→ **Reading text**:

○ ○ ○ ○

One AAI option is from the Enveomics Collection. Enveomics collection: http://enve-omics.ce.gatech.edu/enveomics/docs
- First run aai.rb for all vs all genomes: http://enve-omics.ce.gatech.edu/enveomics/docs?t=aai.rb
- Then run Table.df2dsit.R to convert to a square distance matrix: http://enve-omics.ce.gatech.edu/enveomics/docs?t=Table.df2dist.R
python HeatSeq.py -i files/05_example_AAI_allV.tsv -o tests/05_example_AAI -dtype AAI -l True -hcg 3 -m files/05a_metadata.tsv -c files/05b_metacolors.tsv
This option takes the output from Mash. It alters the value range for hierarchical clustering and the heatmap to fit 0-1. Diagonals (self matches) should be 0's.
Mash releases: https://github.com/marbl/Mash/releases Mash docs: https://mash.readthedocs.io/
# Step 1: create sketch of all genomes or metagenomes.
mkdir mySketches
for f in myFiles/*fasta; do n=`basename $f | cut -d. -f1`; ./mash sketch -o mySketches/$n $f; done
# * # myFiles may contain metagenomes or genomes in fastq or fasta format.
# Step 2: concatenate sketches in single file.
./mash paste allSketches mySketches/*.msh
# step 3. compute all vs all dist with allSketches.
./mash dist allSketches.msh allSketches.msh -t > files/06_example_mash_allV.tsv
# Step 4: predict clusters and build heatmap figure.
python HeatSeq.py -i files/06_example_mash_allV.tsv -o tests/06_example_MASH -dtype Mash -user 0.06 0.08 0.1
This option takes the output from Simka. It alters the value range for hierarchical clustering and the heatmap to fit 0-1. Diagonals (self matches) should be 0's.
Simka: https://github.com/GATB/simka
# Step 1: Generate all vs all input file.

○ ○ ○ ○

→ **Work item**:
Copy out the HeatSeq usage notes in full, with every line, command, comment and link unchanged.

→ **Provided data**:
○ ○ ○ ○

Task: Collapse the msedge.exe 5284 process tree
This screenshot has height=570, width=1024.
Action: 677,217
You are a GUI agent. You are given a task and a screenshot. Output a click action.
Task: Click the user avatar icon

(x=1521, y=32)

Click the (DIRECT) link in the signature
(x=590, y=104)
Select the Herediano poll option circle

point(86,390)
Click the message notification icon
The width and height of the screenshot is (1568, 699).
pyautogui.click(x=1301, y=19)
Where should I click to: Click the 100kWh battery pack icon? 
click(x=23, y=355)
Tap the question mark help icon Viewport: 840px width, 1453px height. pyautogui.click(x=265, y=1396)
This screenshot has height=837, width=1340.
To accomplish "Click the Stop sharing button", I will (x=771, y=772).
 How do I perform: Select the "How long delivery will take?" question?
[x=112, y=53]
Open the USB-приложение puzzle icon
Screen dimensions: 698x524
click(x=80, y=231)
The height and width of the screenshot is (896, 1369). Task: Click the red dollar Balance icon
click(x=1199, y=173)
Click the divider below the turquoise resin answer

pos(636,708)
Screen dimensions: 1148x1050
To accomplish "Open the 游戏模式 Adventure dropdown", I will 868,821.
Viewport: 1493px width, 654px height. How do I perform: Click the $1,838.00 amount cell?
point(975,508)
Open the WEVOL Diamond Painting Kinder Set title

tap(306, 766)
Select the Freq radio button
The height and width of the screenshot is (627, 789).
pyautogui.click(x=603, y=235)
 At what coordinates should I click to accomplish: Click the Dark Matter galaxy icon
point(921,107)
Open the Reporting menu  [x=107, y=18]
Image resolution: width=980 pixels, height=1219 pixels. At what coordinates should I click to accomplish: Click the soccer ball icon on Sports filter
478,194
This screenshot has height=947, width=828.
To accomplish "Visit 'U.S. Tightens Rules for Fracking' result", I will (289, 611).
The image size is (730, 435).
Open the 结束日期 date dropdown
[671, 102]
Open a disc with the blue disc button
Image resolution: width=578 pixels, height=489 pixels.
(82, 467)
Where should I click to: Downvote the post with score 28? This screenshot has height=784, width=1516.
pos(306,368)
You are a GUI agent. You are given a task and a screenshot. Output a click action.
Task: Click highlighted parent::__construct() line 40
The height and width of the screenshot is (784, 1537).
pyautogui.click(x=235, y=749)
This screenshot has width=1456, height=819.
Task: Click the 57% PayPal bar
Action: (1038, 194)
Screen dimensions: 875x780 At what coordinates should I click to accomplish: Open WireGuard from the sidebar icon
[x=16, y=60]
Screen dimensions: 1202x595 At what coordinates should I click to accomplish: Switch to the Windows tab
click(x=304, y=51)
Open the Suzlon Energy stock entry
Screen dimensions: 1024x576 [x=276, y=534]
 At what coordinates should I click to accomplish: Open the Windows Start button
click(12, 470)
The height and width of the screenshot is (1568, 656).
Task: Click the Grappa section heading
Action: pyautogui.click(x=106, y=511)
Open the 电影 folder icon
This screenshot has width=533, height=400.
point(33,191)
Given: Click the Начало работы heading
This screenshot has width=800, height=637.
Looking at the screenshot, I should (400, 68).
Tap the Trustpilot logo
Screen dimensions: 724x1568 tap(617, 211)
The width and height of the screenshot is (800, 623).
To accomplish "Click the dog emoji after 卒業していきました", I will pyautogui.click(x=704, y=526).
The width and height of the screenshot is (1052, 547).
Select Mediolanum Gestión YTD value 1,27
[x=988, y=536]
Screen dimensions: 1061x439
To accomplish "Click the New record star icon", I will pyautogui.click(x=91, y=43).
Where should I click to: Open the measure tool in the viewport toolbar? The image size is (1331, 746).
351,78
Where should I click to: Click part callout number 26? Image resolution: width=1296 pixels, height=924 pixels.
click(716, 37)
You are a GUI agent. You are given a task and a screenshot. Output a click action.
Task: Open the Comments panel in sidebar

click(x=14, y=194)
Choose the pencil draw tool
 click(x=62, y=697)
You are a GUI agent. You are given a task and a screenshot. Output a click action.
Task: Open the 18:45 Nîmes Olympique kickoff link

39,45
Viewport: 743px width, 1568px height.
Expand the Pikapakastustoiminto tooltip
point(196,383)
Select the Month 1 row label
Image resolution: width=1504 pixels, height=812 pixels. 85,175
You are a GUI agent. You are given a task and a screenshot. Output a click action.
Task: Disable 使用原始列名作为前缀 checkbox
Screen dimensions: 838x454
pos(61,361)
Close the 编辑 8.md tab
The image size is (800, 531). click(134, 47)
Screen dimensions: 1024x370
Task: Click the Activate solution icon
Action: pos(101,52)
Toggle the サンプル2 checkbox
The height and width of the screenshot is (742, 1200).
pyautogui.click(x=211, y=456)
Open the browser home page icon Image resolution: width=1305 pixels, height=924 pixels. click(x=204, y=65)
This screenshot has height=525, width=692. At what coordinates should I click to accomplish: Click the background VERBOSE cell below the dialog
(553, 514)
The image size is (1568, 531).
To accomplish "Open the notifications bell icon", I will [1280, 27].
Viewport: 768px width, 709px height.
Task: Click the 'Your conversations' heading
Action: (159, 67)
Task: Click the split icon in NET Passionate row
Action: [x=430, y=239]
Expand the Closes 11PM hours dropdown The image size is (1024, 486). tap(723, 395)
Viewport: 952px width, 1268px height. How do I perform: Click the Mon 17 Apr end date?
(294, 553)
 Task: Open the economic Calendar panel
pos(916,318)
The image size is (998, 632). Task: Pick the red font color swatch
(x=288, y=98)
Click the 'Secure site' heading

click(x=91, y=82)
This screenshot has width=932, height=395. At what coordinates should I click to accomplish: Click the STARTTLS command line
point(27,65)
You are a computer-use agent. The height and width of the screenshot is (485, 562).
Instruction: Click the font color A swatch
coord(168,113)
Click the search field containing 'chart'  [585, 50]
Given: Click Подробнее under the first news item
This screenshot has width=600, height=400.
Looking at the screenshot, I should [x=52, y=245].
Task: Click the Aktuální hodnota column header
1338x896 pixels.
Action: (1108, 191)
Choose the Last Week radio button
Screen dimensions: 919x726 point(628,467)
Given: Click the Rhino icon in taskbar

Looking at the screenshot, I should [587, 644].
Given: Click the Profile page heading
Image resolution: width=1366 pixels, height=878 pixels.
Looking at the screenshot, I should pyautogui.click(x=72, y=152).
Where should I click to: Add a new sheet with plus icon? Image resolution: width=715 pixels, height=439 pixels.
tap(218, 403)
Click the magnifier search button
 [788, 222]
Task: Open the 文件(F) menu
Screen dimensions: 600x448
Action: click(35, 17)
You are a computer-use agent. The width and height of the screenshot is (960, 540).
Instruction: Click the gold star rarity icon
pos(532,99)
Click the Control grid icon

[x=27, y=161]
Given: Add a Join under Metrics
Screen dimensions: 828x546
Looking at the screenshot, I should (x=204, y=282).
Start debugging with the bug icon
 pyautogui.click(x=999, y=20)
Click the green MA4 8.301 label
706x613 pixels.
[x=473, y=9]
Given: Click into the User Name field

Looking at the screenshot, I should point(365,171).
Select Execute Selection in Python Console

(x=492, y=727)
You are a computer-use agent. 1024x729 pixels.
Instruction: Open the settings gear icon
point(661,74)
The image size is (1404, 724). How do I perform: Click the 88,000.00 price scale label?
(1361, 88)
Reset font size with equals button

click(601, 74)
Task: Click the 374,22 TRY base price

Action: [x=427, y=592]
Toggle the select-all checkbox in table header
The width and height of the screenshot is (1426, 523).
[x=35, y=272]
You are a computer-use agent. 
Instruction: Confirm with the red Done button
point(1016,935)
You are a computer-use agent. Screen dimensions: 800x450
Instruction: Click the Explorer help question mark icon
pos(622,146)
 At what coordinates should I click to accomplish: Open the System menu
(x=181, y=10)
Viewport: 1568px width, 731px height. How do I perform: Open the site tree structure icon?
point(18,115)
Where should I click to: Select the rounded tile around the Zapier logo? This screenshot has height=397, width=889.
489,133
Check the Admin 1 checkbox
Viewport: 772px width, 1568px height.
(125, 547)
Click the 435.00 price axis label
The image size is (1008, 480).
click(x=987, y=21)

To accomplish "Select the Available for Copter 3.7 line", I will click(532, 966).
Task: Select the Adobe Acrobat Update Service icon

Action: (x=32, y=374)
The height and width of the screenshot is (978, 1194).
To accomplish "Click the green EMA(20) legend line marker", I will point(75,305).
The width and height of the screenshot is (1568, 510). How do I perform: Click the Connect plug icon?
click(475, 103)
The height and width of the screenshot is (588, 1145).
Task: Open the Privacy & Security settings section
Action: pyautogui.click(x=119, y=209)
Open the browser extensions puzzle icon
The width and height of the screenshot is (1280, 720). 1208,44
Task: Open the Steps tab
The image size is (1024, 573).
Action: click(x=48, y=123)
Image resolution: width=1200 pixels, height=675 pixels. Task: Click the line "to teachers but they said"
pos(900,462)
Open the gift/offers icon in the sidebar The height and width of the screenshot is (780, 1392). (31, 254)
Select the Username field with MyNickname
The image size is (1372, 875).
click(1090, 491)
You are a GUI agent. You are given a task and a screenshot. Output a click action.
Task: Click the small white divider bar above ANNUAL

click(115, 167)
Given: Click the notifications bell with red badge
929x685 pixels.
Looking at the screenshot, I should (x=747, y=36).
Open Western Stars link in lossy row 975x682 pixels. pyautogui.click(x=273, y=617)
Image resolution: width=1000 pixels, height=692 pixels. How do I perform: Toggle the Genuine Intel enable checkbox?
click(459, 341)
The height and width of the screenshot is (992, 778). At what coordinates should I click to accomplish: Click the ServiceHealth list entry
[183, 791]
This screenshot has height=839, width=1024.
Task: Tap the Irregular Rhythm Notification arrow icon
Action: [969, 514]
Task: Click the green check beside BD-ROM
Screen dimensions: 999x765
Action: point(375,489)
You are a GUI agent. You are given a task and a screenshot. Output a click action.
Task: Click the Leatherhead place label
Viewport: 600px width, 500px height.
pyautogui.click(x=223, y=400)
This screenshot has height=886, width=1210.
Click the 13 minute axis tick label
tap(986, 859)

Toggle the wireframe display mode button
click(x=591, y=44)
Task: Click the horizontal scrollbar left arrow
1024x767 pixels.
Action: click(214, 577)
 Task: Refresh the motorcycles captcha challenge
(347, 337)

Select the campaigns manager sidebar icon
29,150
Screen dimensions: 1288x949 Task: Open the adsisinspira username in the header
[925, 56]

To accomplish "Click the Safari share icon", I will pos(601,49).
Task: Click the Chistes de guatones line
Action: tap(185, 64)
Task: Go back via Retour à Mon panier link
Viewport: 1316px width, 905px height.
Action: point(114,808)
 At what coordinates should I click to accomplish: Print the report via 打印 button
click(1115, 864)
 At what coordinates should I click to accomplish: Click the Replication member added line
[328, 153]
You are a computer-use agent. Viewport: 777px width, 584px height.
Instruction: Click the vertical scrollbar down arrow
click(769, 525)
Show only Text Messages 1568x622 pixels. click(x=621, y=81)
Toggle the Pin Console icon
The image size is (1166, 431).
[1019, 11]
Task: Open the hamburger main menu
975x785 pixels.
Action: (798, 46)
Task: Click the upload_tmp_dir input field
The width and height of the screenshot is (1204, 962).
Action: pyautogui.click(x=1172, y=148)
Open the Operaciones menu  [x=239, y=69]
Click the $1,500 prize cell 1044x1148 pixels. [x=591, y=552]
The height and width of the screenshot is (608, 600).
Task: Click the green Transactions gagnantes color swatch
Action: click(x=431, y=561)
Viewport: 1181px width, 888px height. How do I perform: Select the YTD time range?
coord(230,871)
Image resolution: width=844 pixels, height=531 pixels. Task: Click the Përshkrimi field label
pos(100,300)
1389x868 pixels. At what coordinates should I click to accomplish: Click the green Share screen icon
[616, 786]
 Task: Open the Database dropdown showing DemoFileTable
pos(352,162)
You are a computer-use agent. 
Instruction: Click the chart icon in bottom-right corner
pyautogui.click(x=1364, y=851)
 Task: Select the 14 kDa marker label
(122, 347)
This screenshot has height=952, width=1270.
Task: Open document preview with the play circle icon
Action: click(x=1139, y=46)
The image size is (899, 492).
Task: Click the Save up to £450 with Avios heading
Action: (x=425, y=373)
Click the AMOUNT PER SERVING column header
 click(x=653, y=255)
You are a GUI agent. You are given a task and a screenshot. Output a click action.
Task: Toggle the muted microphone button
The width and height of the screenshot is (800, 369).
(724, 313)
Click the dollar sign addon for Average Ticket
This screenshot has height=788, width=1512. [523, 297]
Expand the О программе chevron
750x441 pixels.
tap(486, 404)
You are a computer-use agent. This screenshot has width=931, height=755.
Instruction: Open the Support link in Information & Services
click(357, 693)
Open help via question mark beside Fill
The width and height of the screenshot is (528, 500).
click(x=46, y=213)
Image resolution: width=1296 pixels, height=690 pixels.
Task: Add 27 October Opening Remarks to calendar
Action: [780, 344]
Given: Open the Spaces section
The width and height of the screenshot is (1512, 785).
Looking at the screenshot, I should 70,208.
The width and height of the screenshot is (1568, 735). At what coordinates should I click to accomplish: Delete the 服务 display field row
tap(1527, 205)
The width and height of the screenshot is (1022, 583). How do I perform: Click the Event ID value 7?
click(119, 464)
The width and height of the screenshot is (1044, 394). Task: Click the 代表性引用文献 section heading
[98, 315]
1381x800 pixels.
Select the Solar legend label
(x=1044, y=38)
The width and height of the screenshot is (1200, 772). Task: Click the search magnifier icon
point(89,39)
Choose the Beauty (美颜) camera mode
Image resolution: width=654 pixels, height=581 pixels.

○ ○ ○ ○

→ **Result for this task**:
One AAI option is from the Enveomics Collection. Enveomics collection: http://enve-omics.ce.gatech.edu/enveomics/docs
- First run aai.rb for all vs all genomes: http://enve-omics.ce.gatech.edu/enveomics/docs?t=aai.rb
- Then run Table.df2dsit.R to convert to a square distance matrix: http://enve-omics.ce.gatech.edu/enveomics/docs?t=Table.df2dist.R
python HeatSeq.py -i files/05_example_AAI_allV.tsv -o tests/05_example_AAI -dtype AAI -l True -hcg 3 -m files/05a_metadata.tsv -c files/05b_metacolors.tsv
This option takes the output from Mash. It alters the value range for hierarchical clustering and the heatmap to fit 0-1. Diagonals (self matches) should be 0's.
Mash releases: https://github.com/marbl/Mash/releases Mash docs: https://mash.readthedocs.io/
# Step 1: create sketch of all genomes or metagenomes.
mkdir mySketches
for f in myFiles/*fasta; do n=`basename $f | cut -d. -f1`; ./mash sketch -o mySketches/$n $f; done
# * # myFiles may contain metagenomes or genomes in fastq or fasta format.
# Step 2: concatenate sketches in single file.
./mash paste allSketches mySketches/*.msh
# step 3. compute all vs all dist with allSketches.
./mash dist allSketches.msh allSketches.msh -t > files/06_example_mash_allV.tsv
# Step 4: predict clusters and build heatmap figure.
python HeatSeq.py -i files/06_example_mash_allV.tsv -o tests/06_example_MASH -dtype Mash -user 0.06 0.08 0.1
This option takes the output from Simka. It alters the value range for hierarchical clustering and the heatmap to fit 0-1. Diagonals (self matches) should be 0's.
Simka: https://github.com/GATB/simka
# Step 1: Generate all vs all input file.